Reencuentro en Córdoba entre el exdirigente y el club asturiano
17 mar 2019 . Actualizado a las 15:17 h."Si no conseguimos un aplazamiento con Hacienda, si el TEAC no nos da la razón, si tampoco conseguimos un aval ni financiación externa y si además cae aquí una bomba atómica, el Sporting podría estar en riesgo de descenso administrativo. Pero no de liquidación, porque la deuda concursal no vence hasta 2017", con esas palabras de Alfredo García Amado se comenzaba en septiembre de 2014 la temporada del último ascenso a Primera división de los rojiblancos.
Ese fue el escenario de los guajes del Pitu Abelardo, que empezó su proyecto sin conocer la sanción de LaLiga, un vestuario que afrontó problemas de impagos superiores a los que han condenado al Reus por las denuncias de sus jugadores. Un grupo de personas que de no haber ascendido a LaLiga sobre el terreno de juego, no habrían podido evitar una serie de graves impagos continuados en los despachos que habrían puesto en grave riesgo la supervivencia de la SAD.
Entre medias, un intento de captar a un inversor externo que nunca llegó, siendo Omar Zeidan el hombre más cercano a estampar su firma, aunque finalmente desapareció del foco, sin que todavía hoy se conozca la razón. Lo que sí se ha podido saber desde entonces es su relación como socio habitual de Quique Pina, al menos hasta que Zeidan decidió convertirse en confidente de la Guardia Civil en la "operación Líbero", con el citado expresidente del Granada como gran perjudicado de sus relatos.
La versión de García Amado sobre sus casi dos décadas en Mareo
El dirigente del Córdoba, rival del Sporting mañana domingo desde las 16:00, explicó así su etapa en Gijón cuando fue consultado en Andalucía:
"Yo entro en el año 97 de gerente sin responsabilidad y como director general lo hago con Vega Arango más tarde, estuve 18 años y medio con 6 presidentes.
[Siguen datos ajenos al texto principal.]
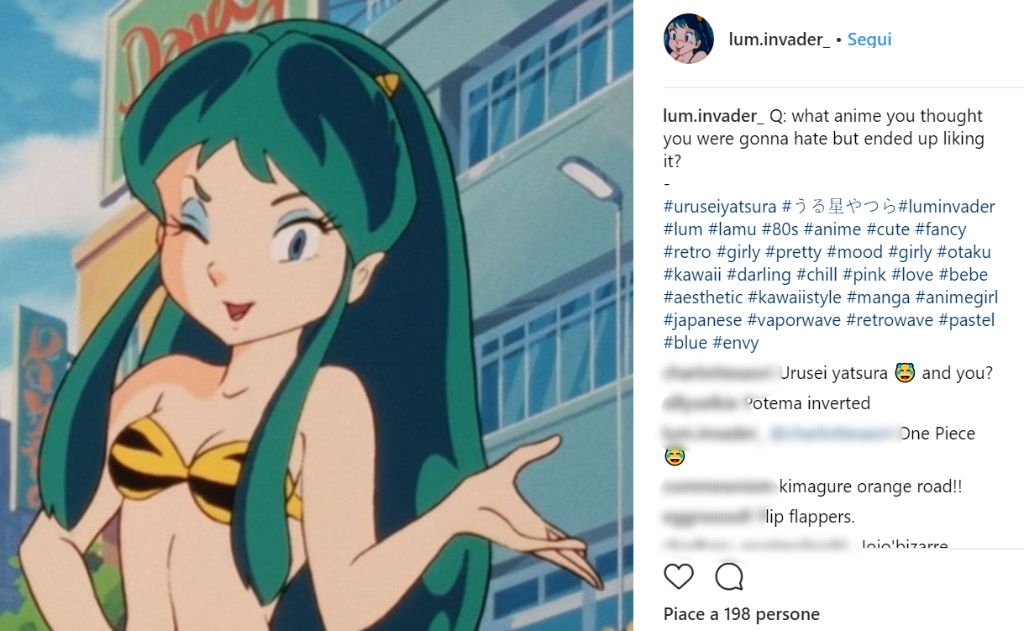Image resolution: width=1024 pixels, height=631 pixels.
Task: Open the #80s hashtag
Action: 780,229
La situación real que nosotros cogemos era una deuda de casi 60 millones en Segunda y colistas, con Villa marcando un gol de penalti al Murcia. La ciudad deportiva era una cataplasma, El Molinón estaba horrible, las instituciones tenían las puertas cerradas y la situación era caótica. Don Manuel es mi referente en el fútbol, pasamos una ley concursal, se vendió Mareo,...fue una travesía en el desierto y yo me voy con el equipo en Primera".
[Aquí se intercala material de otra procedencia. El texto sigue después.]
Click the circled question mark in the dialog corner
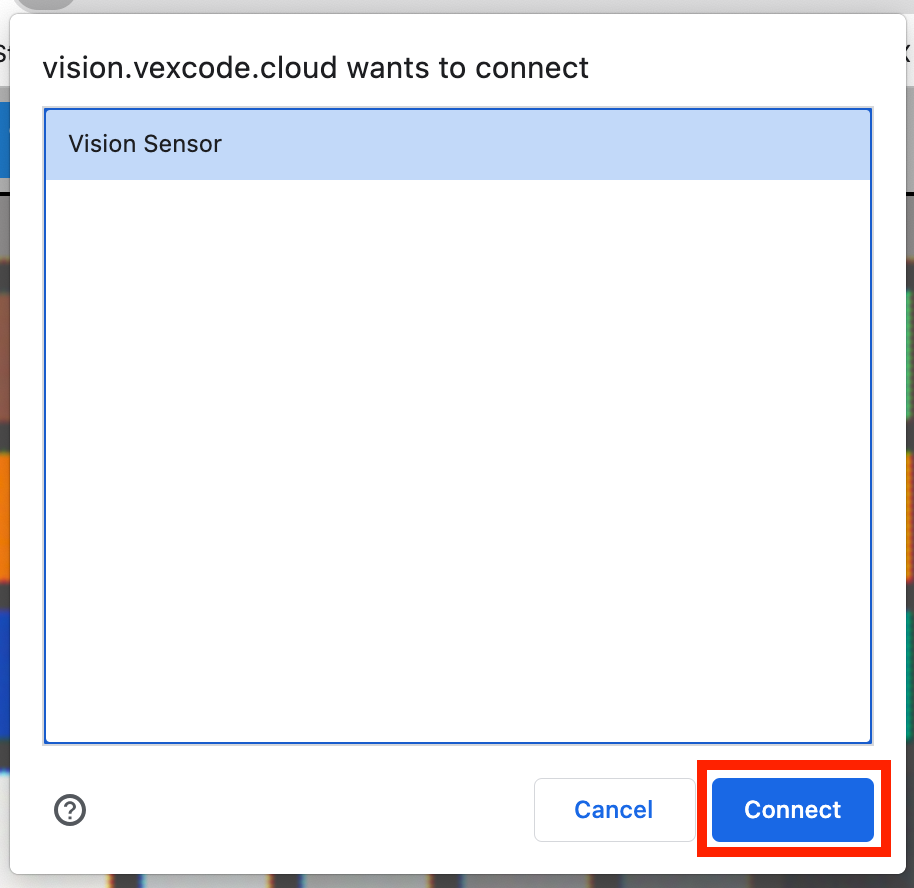The height and width of the screenshot is (888, 914). point(70,810)
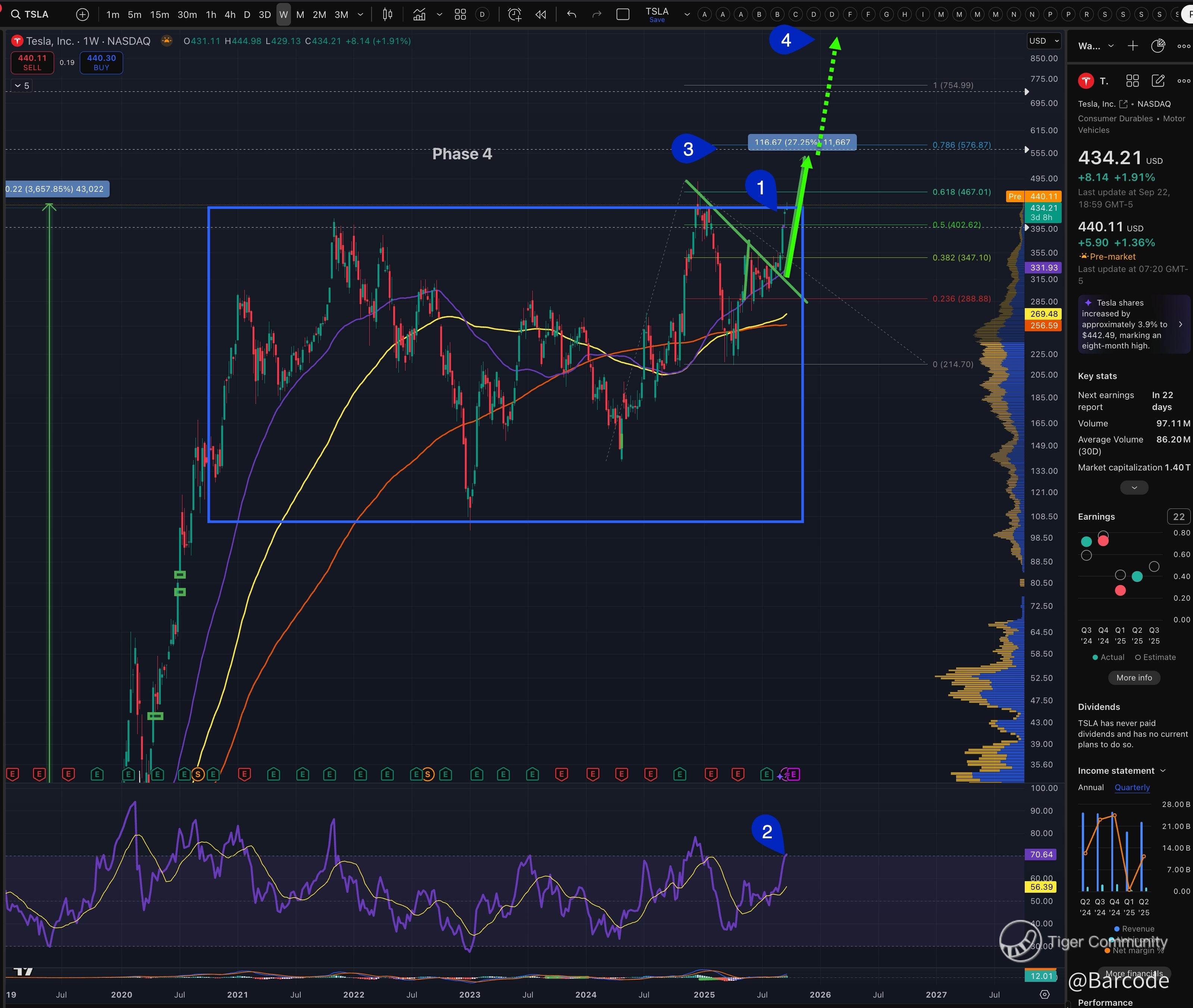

"Además de la mano de Javier Tebas con el que tengo una gran relación y con el Sporting como uno de los clubes más activos del G30, se firma el Real Decreto de los derechos de televisión. Cuando estuve en Primera con el Sporting se cobraban 14 millones y ahora 40, eso más la ayuda del descenso y con un control económico que no te deja equivocarte, que fue el problema del Sporting con gastos para agradar a la afición".
"Ahí está mi trayectoria en una entidad como el Sporting, algo habré aportado, los números están ahí, en cómo cogí el club y cómo lo dejo cuando me voy, la foto inicial y la foto final, el trayecto fue muy duro".